You Can Lead A Horse To Water...

In his Adviser Soapbox on Forbes, entitled Deflation Descends Upon the U.S., Gary Shilling describes how falling goods prices are self-perpetuating, how they make the burden of debt repayment harder, and how this process will prolong the economy's misery.


For years, we've been forecasting that chronic deflation of 1% to 2% per year would start with the next major global recession. Well, it's here!

In October, the U.S. producer price index fell 2.8% from September, and the consumer price index dropped 1%, the biggest decline since before World War II. Sure, the big driver was the decline in energy costs, but even excluding food and energy, consumer prices dropped 0.1%. As retailers panic in the face of retrenching consumers, prices of many items have nosedived.

Dell is offering 20% to 30% discounts on new notebooks. Nearly empty Hawaiian hotels give free drinks and all sorts of discounts. Retailers like Crate & Barrel have gained pricing power over vendors and are getting 10% to 25% lower prices to pass on to customers. Kohl's is discounting Christmas merchandise up to 75% to attract shoppers. Toys are being discounted 50% to 60%, and sellers are emphasizing low-priced merchandise to attract frugal buyers. Just look at Wal-Mart.

Grocers are also gaining pricing power over suppliers of branded goods, as consumer zeal for house brands gives retailers more leverage with producers of national labels. Upscale retailers are unloading excess inventory on discounters who then offer designer apparel for 45% to 70% off list prices. And luxury goods makers themselves are slashing prices on apparel, shoes and handbags sold in the U.S. Of course, the strong dollar makes that easy for eurozone-based firms. Don't forget that recent auctions were disappointing and saw prices of contemporary, modern and impressionist art drop 30%.
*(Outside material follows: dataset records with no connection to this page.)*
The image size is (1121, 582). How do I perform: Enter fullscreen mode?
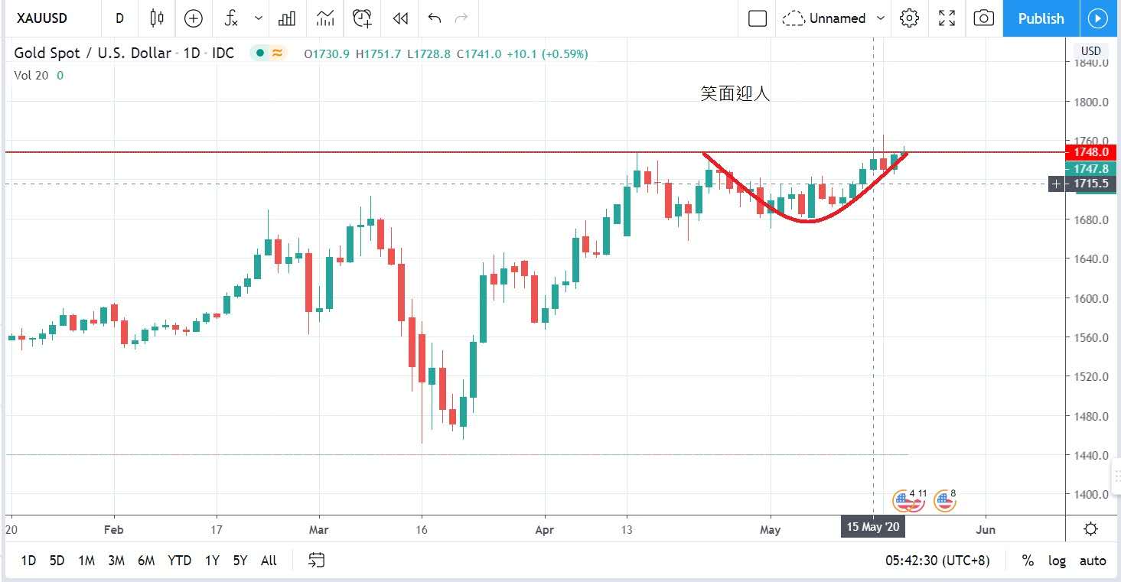pyautogui.click(x=947, y=18)
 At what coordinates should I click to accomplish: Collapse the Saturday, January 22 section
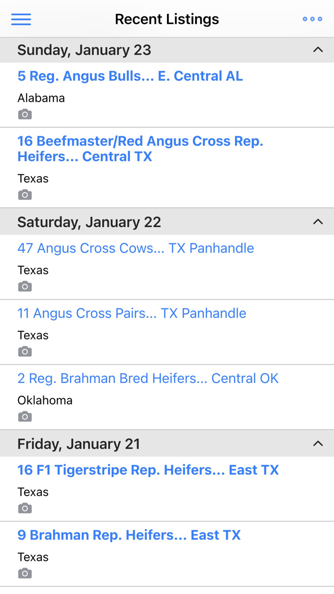pos(318,222)
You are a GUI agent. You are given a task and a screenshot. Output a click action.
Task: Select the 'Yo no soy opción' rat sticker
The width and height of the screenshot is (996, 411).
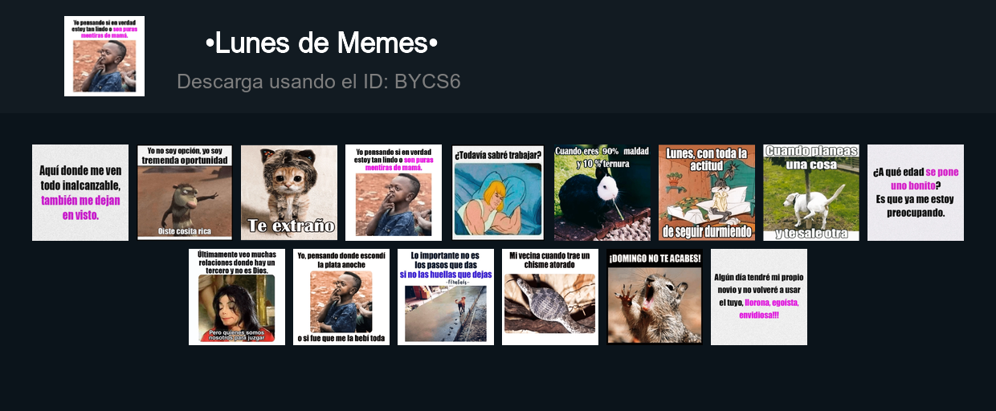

The Fed worries that in deflation, offsetting monetary policy is difficult since its target rate has to stop declining when it reaches zero. Of course, the Fed has other tools, like quantitative easing (juicing the money supply). Nevertheless, all these measures amount to leading the horse to water, but he may not drink.

The deflation in Japan in the 1999-2005 years worried the Fed when it appeared imminent in the U.S. early in this decade, and it still does. Japan again faces chronic deflation, and the Bank of Japan forecast zero change in the CPI (excluding food but not energy) for the fiscal year ending March 2010. Fed Vice Chairman Donald Kohn said the lesson from Japan was that "we should be very aggressive in combating deflation."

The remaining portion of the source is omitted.